This is what the world is up against: Even one tiny, easy step in the right direction feels threatening to people’s property values and aesthetics and expectations of luxury. It’s not that hard to understand or to do: Just look back to how people lived before this calamity, before postwar prosperity and cheap oil.  Aim for one little paper bag of trash a week. Clothes dried on lines and mended to extend their life. Small electric fans. Sweaters in winter. Home-cooked meals. Modest living quarters. Vegetable gardens.

Not a half-mile from here, thousands live in poverty in New York City Housing Authority projects plagued with years of deferred maintenance. Within a block, hundreds live in tenements, many of them no doubt in quiet poverty. These are not the people using more than their share of resources.

Rich or poor, we all live in the flood zone.

I think back to J.F.K.’s famous speech, the one that exhorted Americans to ask what they can do for their country. Naive, quaint, right? I want my politicians to make a similarly bold request, to reframe the whole conversation, to ask us all to look at our lovely, unprecedented comfort and convenience and begin to find it grotesque.
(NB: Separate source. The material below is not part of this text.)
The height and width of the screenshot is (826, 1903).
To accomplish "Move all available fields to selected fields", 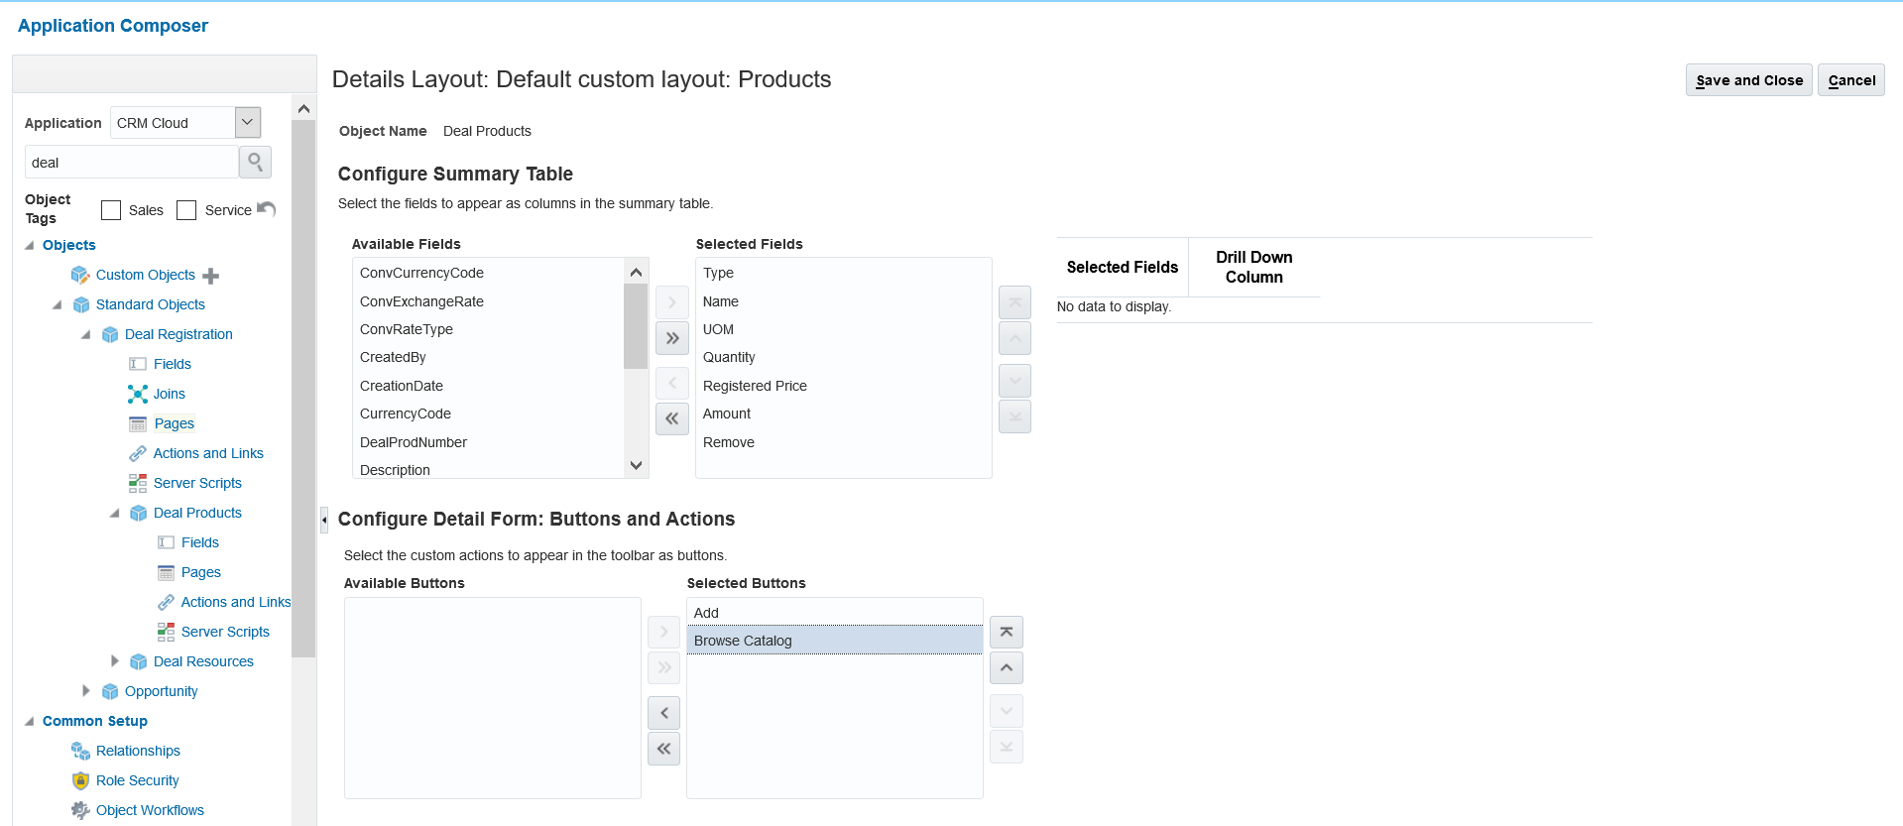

Herman writes essays, fiction and poetry and has two brand-new books out, the novel “Save the Village” and a poetry chapbook, “Just Another Jack: The Private Lives of Nursery Rhymes.” For more information, visit www.micheleherman.com.

This column was submitted as part of a collaboration between The Village Sun and WNYC Public Radio, asking readers to weigh in on what issue or issues are most important to them in the upcoming congressional midterm elections. The essays must be between 400 and 700 words and the submissions cutoff date is Aug. 26. Selected writers will be invited to read their essays on WNYC Public Radio. Send essays to news@thevillagesun.com For more information and submission guidelines, click here.

11 Comments

  1. LM LM August 22, 2022

    An important essay.

    It is incredible and depressing that so many people – especially educated (and supposedly concerned about climate change LOL) – are OK with relentless consumption in their daily lives like Starbucks/Sweetgreen etc; throwaway fast fashion; Uber; instant gratification e-commerce; leaving lights and air-conditioning on, etc.

    Of course corporations manufacture “demand” – but corporations also take their cues from “consumers.” Folks could actually make salad and coffee at home.

  2. Harriet Harriet August 21, 2022

    The most important things we can do as a city to reduce emissions isn’t planting a vegetable garden, although that’s a wonderful and fulfilling hobby. We need to remove cars from our streets and encourage residents to use alternative forms of transportation. Cars are choking our city with air pollution and they’re killing our country. Besides cars, the other top emissions reducer is our energy inefficient buildings. We need to encourage reconstruction of these old brick buildings, which leak energy like crazy, with Leed certified energy efficient ones. NYC has become so averse to change and improvement these days. If our government would actually do something about these two things instead of letting rich co-op owners call the shots, we would all have a cleaner and greener city. People have confused the word “green” energy efficiency and sustainable, as you say, with the actual color green.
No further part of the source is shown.